WORK TO DO:
Can you lay out these lines as a Markdown table with the columns Row and Line, numbering each row, skipping blank lines, and leaving out the pictures?
--- Begin ---
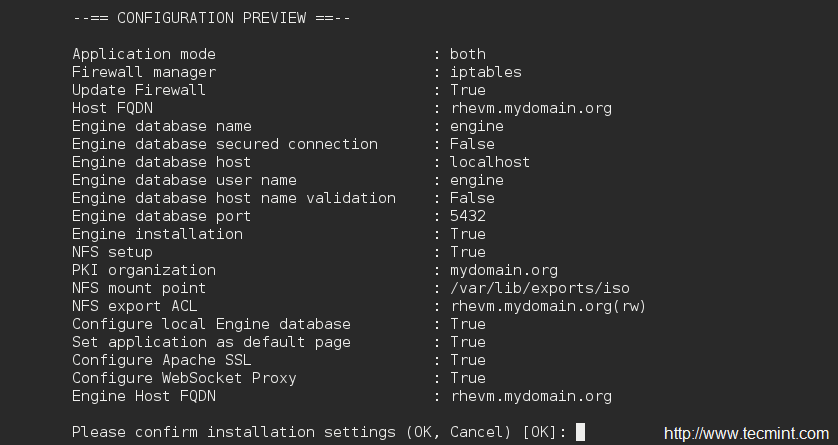Click the Configure WebSocket Proxy label
838x445 pixels.
tap(184, 378)
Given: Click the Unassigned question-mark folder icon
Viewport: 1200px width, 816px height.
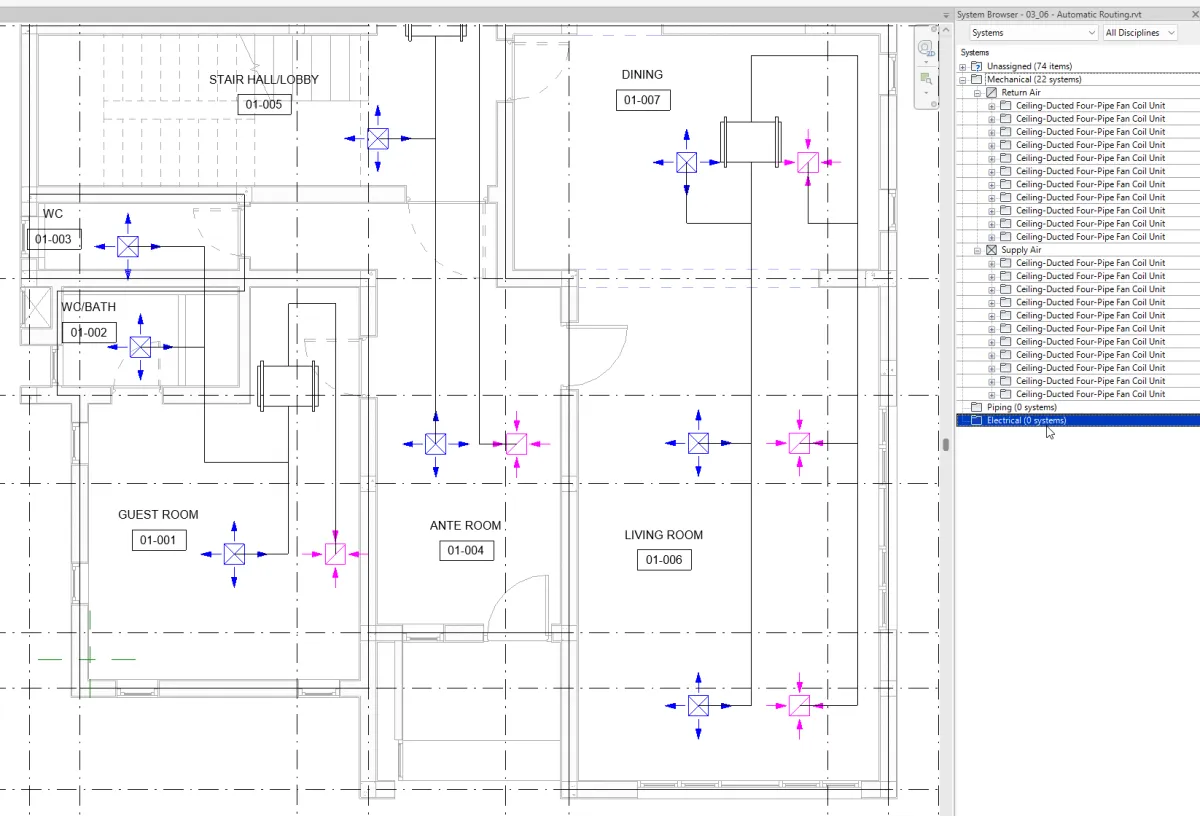Looking at the screenshot, I should click(x=977, y=66).
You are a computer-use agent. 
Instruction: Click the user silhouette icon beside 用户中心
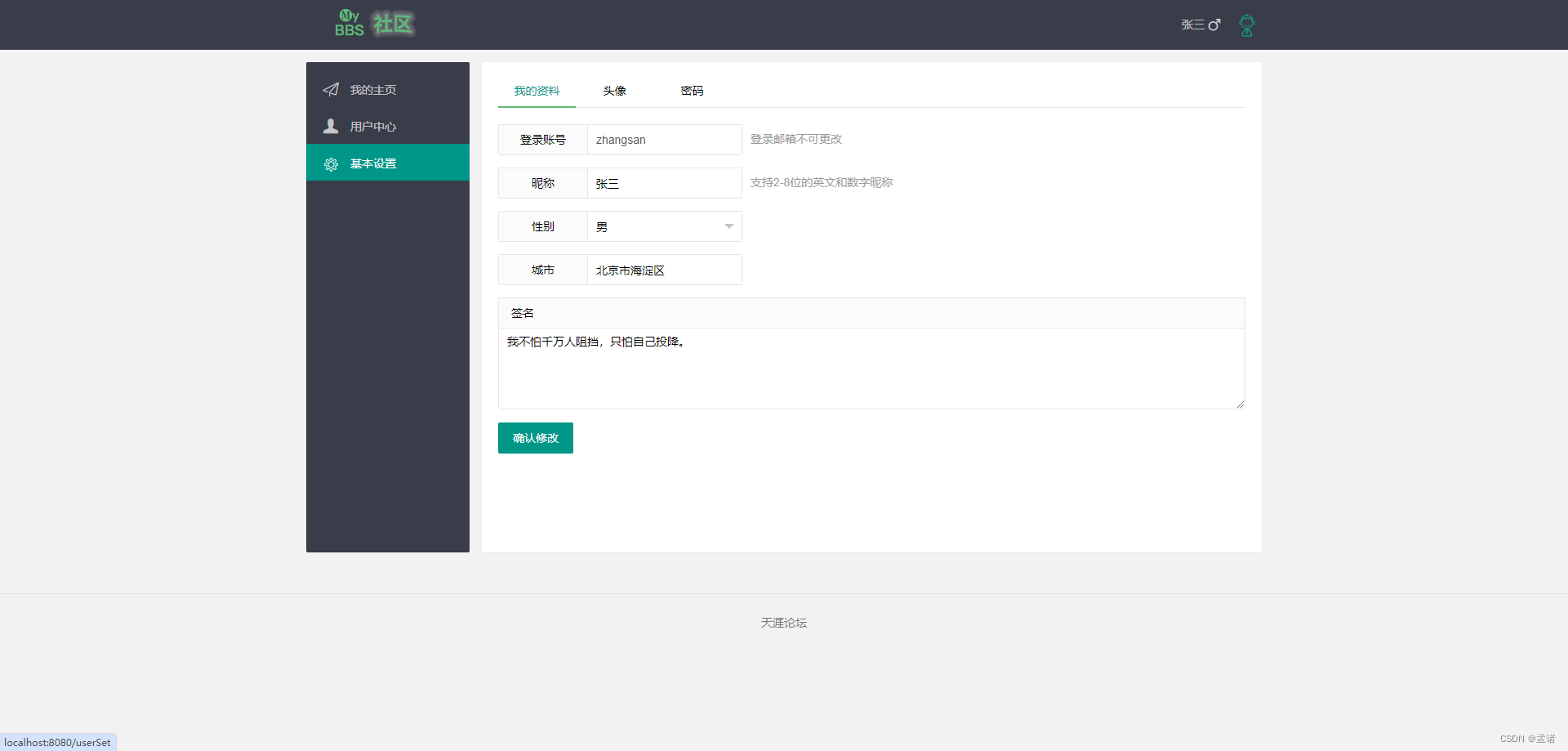click(x=331, y=126)
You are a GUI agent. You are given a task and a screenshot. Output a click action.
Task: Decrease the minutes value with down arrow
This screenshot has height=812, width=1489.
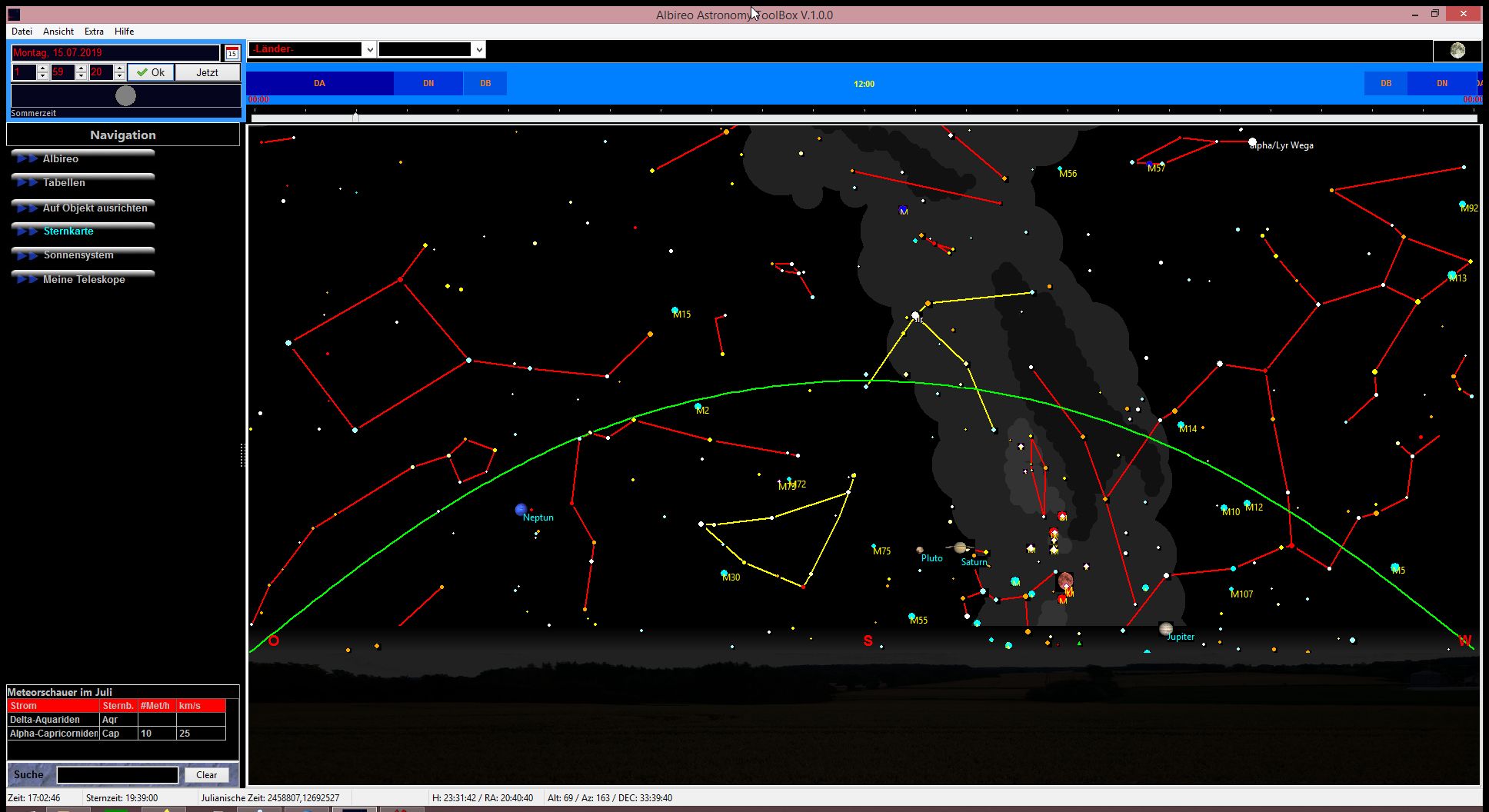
--- End ---
OUTPUT OF THE EXERCISE:
| Row | Line |
|---|---|
| 1 | Click the Configure WebSocket Proxy label |
| 2 | 838x445 pixels. |
| 3 | tap(184, 378) |
| 4 | Given: Click the Unassigned question-mark folder icon |
| 5 | Viewport: 1200px width, 816px height. |
| 6 | Looking at the screenshot, I should click(x=977, y=66). |
| 7 | You are a computer-use agent.  |
| 8 | Instruction: Click the user silhouette icon beside 用户中心 |
| 9 | click(x=331, y=126) |
| 10 | You are a GUI agent. You are given a task and a screenshot. Output a click action. |
| 11 | Task: Decrease the minutes value with down arrow |
| 12 | This screenshot has height=812, width=1489. |